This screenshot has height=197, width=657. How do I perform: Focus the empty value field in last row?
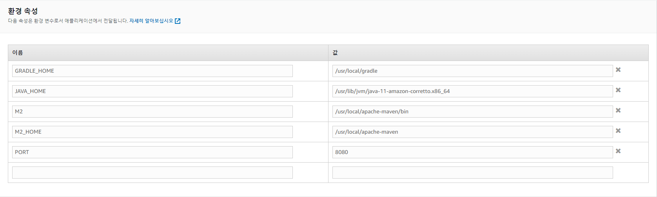coord(472,173)
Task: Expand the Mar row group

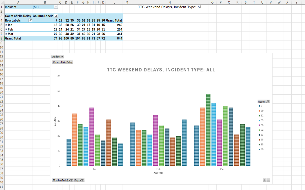Action: point(6,34)

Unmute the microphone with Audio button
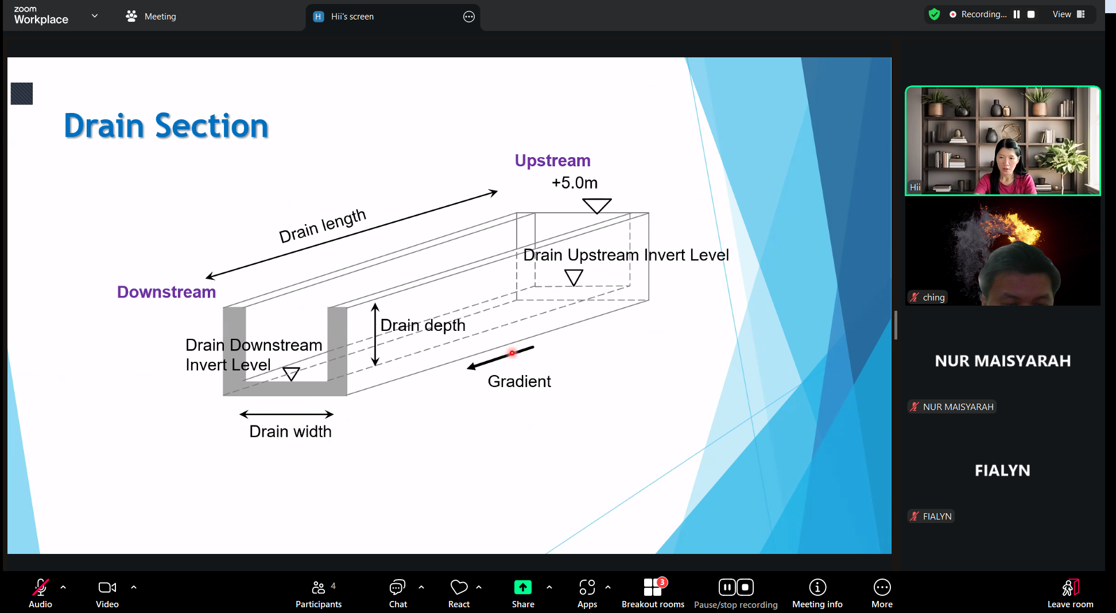(40, 592)
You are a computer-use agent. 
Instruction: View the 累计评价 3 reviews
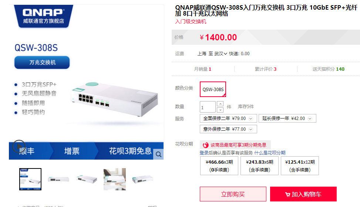point(266,69)
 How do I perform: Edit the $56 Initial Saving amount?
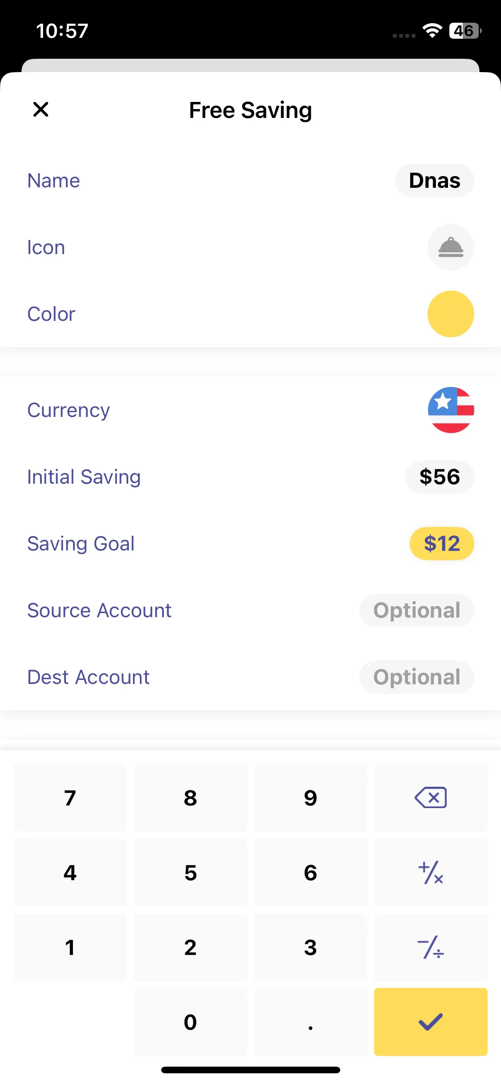coord(439,477)
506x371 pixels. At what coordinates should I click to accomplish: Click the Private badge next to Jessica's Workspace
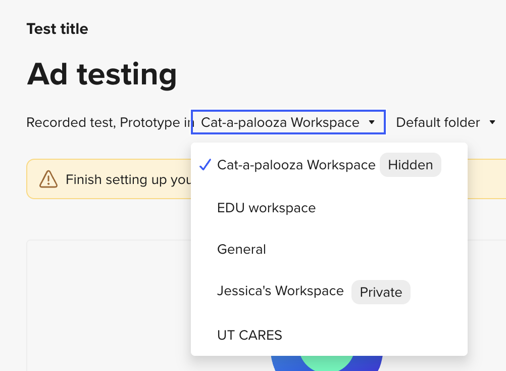point(381,292)
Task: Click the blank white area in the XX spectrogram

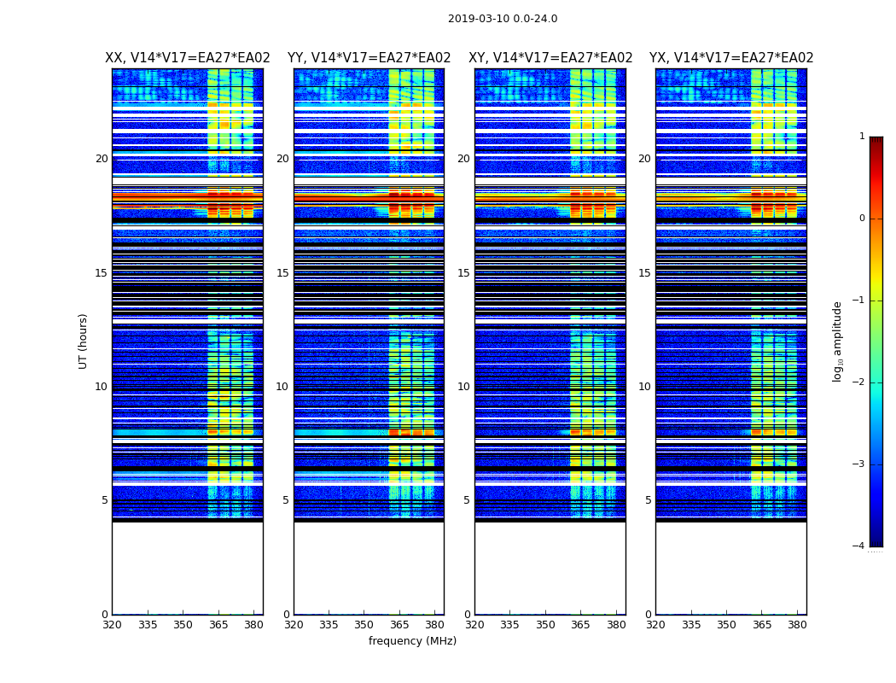Action: click(187, 568)
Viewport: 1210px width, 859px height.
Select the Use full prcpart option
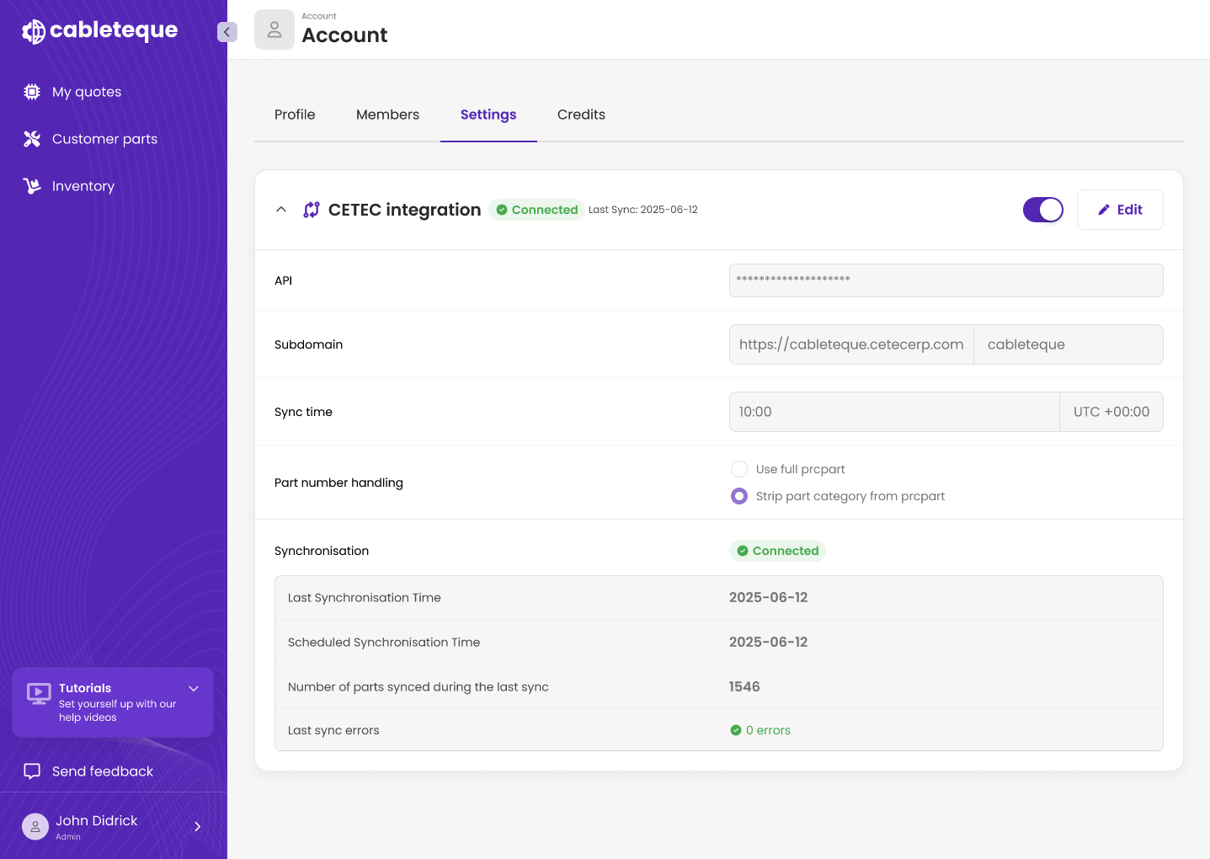pos(739,469)
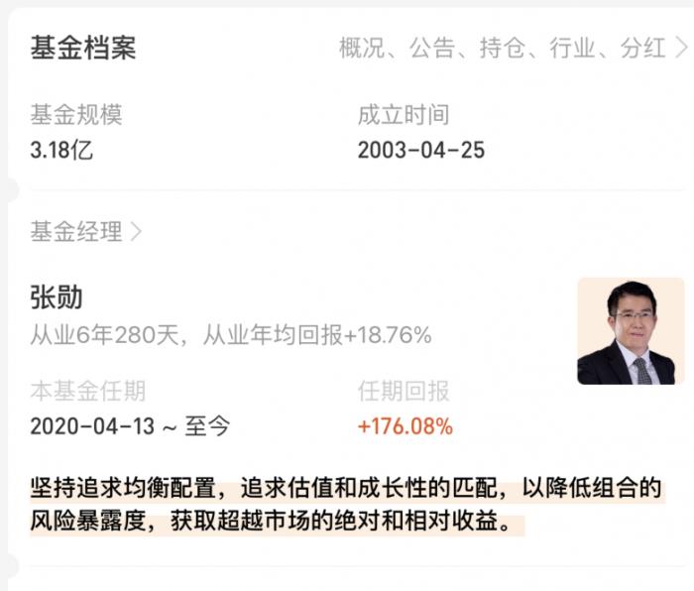Tap the fund size value 3.18亿
The image size is (694, 591).
(x=61, y=150)
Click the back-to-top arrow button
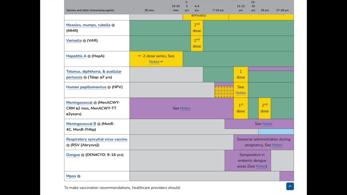Viewport: 347px width, 195px height. coord(290,186)
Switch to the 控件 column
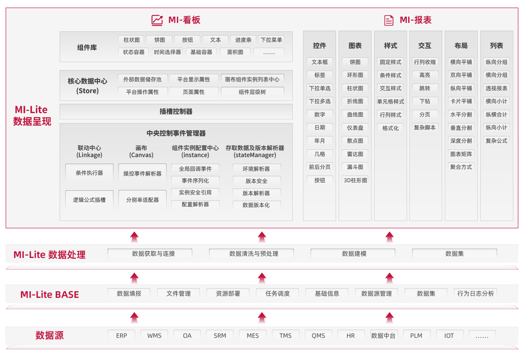 [x=320, y=45]
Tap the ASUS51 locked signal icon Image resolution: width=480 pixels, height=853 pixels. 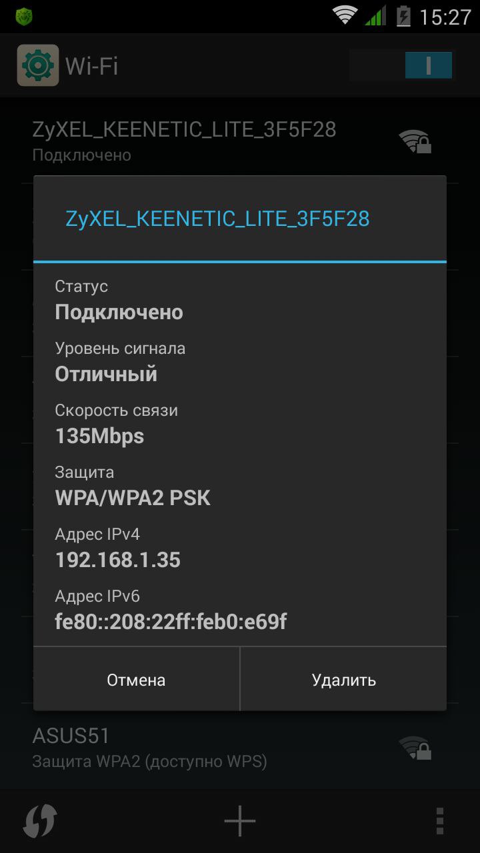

.....

Make a word-for-word copy of the entries, without any pictures.

(Completed exercise):
This screenshot has height=197, width=657. How do I perform: Focus the empty value field in last row?
coord(472,173)
Task: Expand the Mar row group

Action: point(6,34)

Unmute the microphone with Audio button
(40, 592)
You are a computer-use agent. 
Instruction: View the 累计评价 3 reviews
point(266,69)
 How do I perform: Edit the $56 Initial Saving amount?
coord(439,477)
506x371 pixels. At what coordinates should I click to accomplish: Click the Private badge next to Jessica's Workspace
point(381,292)
Task: Click the blank white area in the XX spectrogram

Action: click(187, 568)
Viewport: 1210px width, 859px height.
Select the Use full prcpart option
pos(739,469)
Tap the fund size value 3.18亿
The image size is (694, 591).
(x=61, y=150)
Click the back-to-top arrow button
Viewport: 347px width, 195px height. coord(290,186)
Switch to the 控件 column
 [x=320, y=45]
Tap the ASUS51 locked signal icon Image resolution: width=480 pixels, height=853 pixels. 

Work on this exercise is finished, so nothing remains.